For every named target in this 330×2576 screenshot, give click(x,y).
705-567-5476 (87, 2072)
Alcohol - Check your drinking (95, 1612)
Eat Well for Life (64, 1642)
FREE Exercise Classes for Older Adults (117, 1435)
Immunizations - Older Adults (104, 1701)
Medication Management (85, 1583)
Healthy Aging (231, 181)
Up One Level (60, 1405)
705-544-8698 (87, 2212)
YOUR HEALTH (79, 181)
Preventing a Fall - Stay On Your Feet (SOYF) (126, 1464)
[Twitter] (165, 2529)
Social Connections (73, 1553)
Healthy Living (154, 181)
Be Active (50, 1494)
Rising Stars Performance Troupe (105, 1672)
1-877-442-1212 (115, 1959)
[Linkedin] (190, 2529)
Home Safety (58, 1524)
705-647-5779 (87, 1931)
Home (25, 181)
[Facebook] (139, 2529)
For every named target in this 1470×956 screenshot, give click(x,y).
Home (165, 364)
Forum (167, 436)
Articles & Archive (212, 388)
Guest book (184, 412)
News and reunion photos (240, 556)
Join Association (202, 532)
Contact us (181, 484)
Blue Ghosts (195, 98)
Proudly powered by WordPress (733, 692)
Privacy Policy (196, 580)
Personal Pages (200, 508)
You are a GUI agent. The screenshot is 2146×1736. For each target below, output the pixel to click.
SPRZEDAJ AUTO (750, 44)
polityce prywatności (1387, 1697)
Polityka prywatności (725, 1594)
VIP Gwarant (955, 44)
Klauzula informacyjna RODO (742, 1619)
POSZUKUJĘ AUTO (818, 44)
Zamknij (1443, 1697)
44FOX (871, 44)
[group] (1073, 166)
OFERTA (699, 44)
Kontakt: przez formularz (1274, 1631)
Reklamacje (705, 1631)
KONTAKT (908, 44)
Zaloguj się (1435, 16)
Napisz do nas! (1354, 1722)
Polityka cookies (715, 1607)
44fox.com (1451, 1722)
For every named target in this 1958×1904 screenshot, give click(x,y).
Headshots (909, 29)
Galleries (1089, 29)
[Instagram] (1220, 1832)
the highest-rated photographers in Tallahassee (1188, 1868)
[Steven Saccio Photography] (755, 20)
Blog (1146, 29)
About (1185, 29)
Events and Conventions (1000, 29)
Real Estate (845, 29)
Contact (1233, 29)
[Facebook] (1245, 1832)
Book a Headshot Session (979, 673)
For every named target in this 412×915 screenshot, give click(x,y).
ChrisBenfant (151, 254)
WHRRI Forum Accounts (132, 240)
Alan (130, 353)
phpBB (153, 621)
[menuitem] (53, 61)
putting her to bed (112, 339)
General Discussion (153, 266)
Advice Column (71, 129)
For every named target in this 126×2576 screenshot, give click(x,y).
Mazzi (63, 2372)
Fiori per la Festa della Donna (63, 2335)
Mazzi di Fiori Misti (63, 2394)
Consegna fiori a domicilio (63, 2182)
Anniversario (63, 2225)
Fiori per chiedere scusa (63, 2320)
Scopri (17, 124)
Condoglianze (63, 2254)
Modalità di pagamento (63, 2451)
· · · · ·
● **Task details**
Write out the listing once more, matching it exactly.

● **Output below**
For every named target in this 330×2576 screenshot, give click(x,y).
705-567-5476 (87, 2072)
Alcohol - Check your drinking (95, 1612)
Eat Well for Life (64, 1642)
FREE Exercise Classes for Older Adults (117, 1435)
Immunizations - Older Adults (104, 1701)
Medication Management (85, 1583)
Healthy Aging (231, 181)
Up One Level (60, 1405)
705-544-8698 (87, 2212)
YOUR HEALTH (79, 181)
Preventing a Fall - Stay On Your Feet (SOYF) (126, 1464)
[Twitter] (165, 2529)
Social Connections (73, 1553)
Healthy Living (154, 181)
Be Active (50, 1494)
Rising Stars Performance Troupe (105, 1672)
1-877-442-1212 (115, 1959)
[Linkedin] (190, 2529)
Home Safety (58, 1524)
705-647-5779 (87, 1931)
Home (25, 181)
[Facebook] (139, 2529)
For every named target in this 1470×956 screenshot, give click(x,y).
Home (165, 364)
Forum (167, 436)
Articles & Archive (212, 388)
Guest book (184, 412)
News and reunion photos (240, 556)
Join Association (202, 532)
Contact us (181, 484)
Blue Ghosts (195, 98)
Proudly powered by WordPress (733, 692)
Privacy Policy (196, 580)
Personal Pages (200, 508)
You are a GUI agent. The screenshot is 2146×1736. For each target below, output the pixel to click.
SPRZEDAJ AUTO (750, 44)
polityce prywatności (1387, 1697)
Polityka prywatności (725, 1594)
VIP Gwarant (955, 44)
Klauzula informacyjna RODO (742, 1619)
POSZUKUJĘ AUTO (818, 44)
Zamknij (1443, 1697)
44FOX (871, 44)
[group] (1073, 166)
OFERTA (699, 44)
Kontakt: przez formularz (1274, 1631)
Reklamacje (705, 1631)
KONTAKT (908, 44)
Zaloguj się (1435, 16)
Napisz do nas! (1354, 1722)
Polityka cookies (715, 1607)
44fox.com (1451, 1722)
For every named target in this 1958×1904 screenshot, give click(x,y).
Headshots (909, 29)
Galleries (1089, 29)
[Instagram] (1220, 1832)
the highest-rated photographers in Tallahassee (1188, 1868)
[Steven Saccio Photography] (755, 20)
Blog (1146, 29)
About (1185, 29)
Events and Conventions (1000, 29)
Real Estate (845, 29)
Contact (1233, 29)
[Facebook] (1245, 1832)
Book a Headshot Session (979, 673)
For every named target in this 412×915 screenshot, give click(x,y).
ChrisBenfant (151, 254)
WHRRI Forum Accounts (132, 240)
Alan (130, 353)
phpBB (153, 621)
[menuitem] (53, 61)
putting her to bed (112, 339)
General Discussion (153, 266)
Advice Column (71, 129)
For every named target in this 126×2576 screenshot, give click(x,y).
Mazzi (63, 2372)
Fiori per la Festa della Donna (63, 2335)
Mazzi di Fiori Misti (63, 2394)
Consegna fiori a domicilio (63, 2182)
Anniversario (63, 2225)
Fiori per chiedere scusa (63, 2320)
Scopri (17, 124)
Condoglianze (63, 2254)
Modalità di pagamento (63, 2451)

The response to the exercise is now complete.